Directed by Christophe Honore. 110 minutes.

Starring Isabelle Huppert, Louis Garrel, Emma de Caunes, Joana Preiss and Jean-Baptiste Montagut. Released by TLA Releasing.


Ma Mere is a film about sex and humiliation and it has the emotional maturity of an episode of Jackass. This is a film about idiots, played by smart people. Among the many questions I pondered during this film, one of the recurring ones was how the director, Christophe Honore, convinced an actress as talented and daring as Isabelle Huppert to take part in this rubbish. How did he convince her to involve herself in a film as juvenile and intellectually childish as this one?

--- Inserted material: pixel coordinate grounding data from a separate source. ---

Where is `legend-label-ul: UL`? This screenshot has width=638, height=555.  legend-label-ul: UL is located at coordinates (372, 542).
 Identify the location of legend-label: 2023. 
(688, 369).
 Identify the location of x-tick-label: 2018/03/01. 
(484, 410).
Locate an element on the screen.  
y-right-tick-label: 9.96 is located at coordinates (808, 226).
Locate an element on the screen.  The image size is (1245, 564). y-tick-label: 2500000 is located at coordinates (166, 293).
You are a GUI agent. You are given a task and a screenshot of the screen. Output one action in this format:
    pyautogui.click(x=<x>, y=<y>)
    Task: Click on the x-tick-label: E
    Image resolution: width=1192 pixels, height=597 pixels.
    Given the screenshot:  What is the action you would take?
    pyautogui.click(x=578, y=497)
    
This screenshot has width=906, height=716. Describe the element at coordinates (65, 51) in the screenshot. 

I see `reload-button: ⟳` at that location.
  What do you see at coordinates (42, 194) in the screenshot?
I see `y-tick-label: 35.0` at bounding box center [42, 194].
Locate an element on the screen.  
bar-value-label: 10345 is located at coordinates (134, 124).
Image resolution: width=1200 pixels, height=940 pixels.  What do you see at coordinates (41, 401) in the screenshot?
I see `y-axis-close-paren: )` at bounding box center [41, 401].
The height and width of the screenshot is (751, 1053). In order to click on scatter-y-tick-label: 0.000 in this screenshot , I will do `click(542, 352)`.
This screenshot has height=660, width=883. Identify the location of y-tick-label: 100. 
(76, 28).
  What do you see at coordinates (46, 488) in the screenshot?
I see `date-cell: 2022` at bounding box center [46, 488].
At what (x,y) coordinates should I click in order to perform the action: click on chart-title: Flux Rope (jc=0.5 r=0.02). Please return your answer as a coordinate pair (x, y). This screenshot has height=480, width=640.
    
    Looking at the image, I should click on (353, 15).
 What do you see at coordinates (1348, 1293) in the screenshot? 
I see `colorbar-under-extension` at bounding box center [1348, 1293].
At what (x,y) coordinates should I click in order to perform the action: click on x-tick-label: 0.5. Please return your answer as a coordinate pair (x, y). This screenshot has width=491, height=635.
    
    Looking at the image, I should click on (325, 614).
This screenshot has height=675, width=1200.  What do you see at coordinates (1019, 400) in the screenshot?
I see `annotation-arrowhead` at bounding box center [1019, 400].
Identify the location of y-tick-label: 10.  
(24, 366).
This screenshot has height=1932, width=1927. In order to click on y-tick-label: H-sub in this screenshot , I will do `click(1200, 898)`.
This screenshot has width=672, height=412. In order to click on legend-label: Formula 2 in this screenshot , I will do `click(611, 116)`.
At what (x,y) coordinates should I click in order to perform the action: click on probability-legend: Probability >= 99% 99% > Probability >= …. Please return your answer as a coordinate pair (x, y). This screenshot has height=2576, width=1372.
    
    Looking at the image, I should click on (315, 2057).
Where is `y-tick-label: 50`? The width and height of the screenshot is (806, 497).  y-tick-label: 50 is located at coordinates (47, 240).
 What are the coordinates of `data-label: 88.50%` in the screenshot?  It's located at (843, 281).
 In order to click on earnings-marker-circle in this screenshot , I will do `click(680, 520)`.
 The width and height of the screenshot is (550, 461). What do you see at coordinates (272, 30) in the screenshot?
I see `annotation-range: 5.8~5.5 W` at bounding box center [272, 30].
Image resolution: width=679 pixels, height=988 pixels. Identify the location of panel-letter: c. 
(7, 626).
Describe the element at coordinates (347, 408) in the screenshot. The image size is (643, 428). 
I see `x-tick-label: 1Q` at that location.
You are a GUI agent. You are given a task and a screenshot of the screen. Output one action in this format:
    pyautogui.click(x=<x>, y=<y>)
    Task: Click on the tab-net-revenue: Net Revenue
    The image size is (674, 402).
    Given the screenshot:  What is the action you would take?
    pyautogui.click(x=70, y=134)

Also on my long list of questions was whether I left my air conditioner on while attending this movie.


The story, which is a word I am using generously here in order to complete this review, involves a self-proclaimed “bitch” and “slut,” played by Huppert, who inherits her son (played by Louis Garrel, of 2004’s The Dreamers, a movie that dealt with sex a little more honestly), from her husband, from whom she can best be described as “estranged.” Why Garrel moves in with mom is not really explained very well. Nor is the father’s death, which takes place, conveniently, in order to set up the sordid things to come.


Garrel’s character- Pierre-  is, in a word or two, a complete jerk. He walks around naked in front of the house’s two servants, who, by all common sense, should demand raises, and eats junk food incessantly. Pierre also masturbates on his father’s pornography collection, and then urinates on it. I’m sure the filmmakers see the act as symbolic, while the rest of us roll our eyes. For the sake of realism, we are given a close up of Garrel’s penis as he urinates.


Then, for some inexplicable reason, Huppert begins prostituting her son around. At a bar in which a group of rowdy, drunken college age men sing and flash their genitals, Huppert joins in as Pierre broods on the beach. She enlists the help of several of her particularly screwed-up friends to jump in the sack with her son. One inserts her finger into his rectum, sniffs it, passes the finger to Huppert for her to smell and then plops it into Garrel’s mouth.


Then, mom disappears and we are stuck with Pierre, the wretch. He has sex with a number of good-looking women and struts around naked on the beach. He also makes a few passes at Huppert when she arrives out of the blue. Then, he convinces one particularly beautiful girl to tie up her childhood friend, a servant played by Jean-Baptiste Montagut, and beat him with a whip until he lies crying on the floor. Pierre comments that his mother would be proud of all of them.


This all leads up to a final scene in which Huppert returns to sleep with her son, and an unexplainable and remarkably silly death ensues. The sex scene does as well, if you know what I mean. Then, the Turtles’ “Happy Together” clangs onto the soundtrack for either the most ridiculous attempt at irony in film history or a misguided attempt at playing upon the emotions of the audience. Either way, it is a bad, bad choice of music. Then, the film ends with a masturbation sequence. I think this scene should have opened the film. That way, the audience would realize that they are going to sit through two hours of immature directorial masturbation and could, at that moment, decide whether they are up to the task or sneak out to another theater where another film, most likely better than this one, is playing.


That being said, Huppert and Garrel must be commended, for they give decent performances, considering what inane material they have to work with. Director Honore appears to have nothing interesting to say with this film, which is why neither heads nor tails can be made of what he is trying to say. This material has been handled much better before (see Murmur of the Heart for an example). Ma Mere is simply shock value for the sake of shock value. Nothing new or interesting is being said here. For that matter, nothing is being said here. The film should have been called Ma Merde.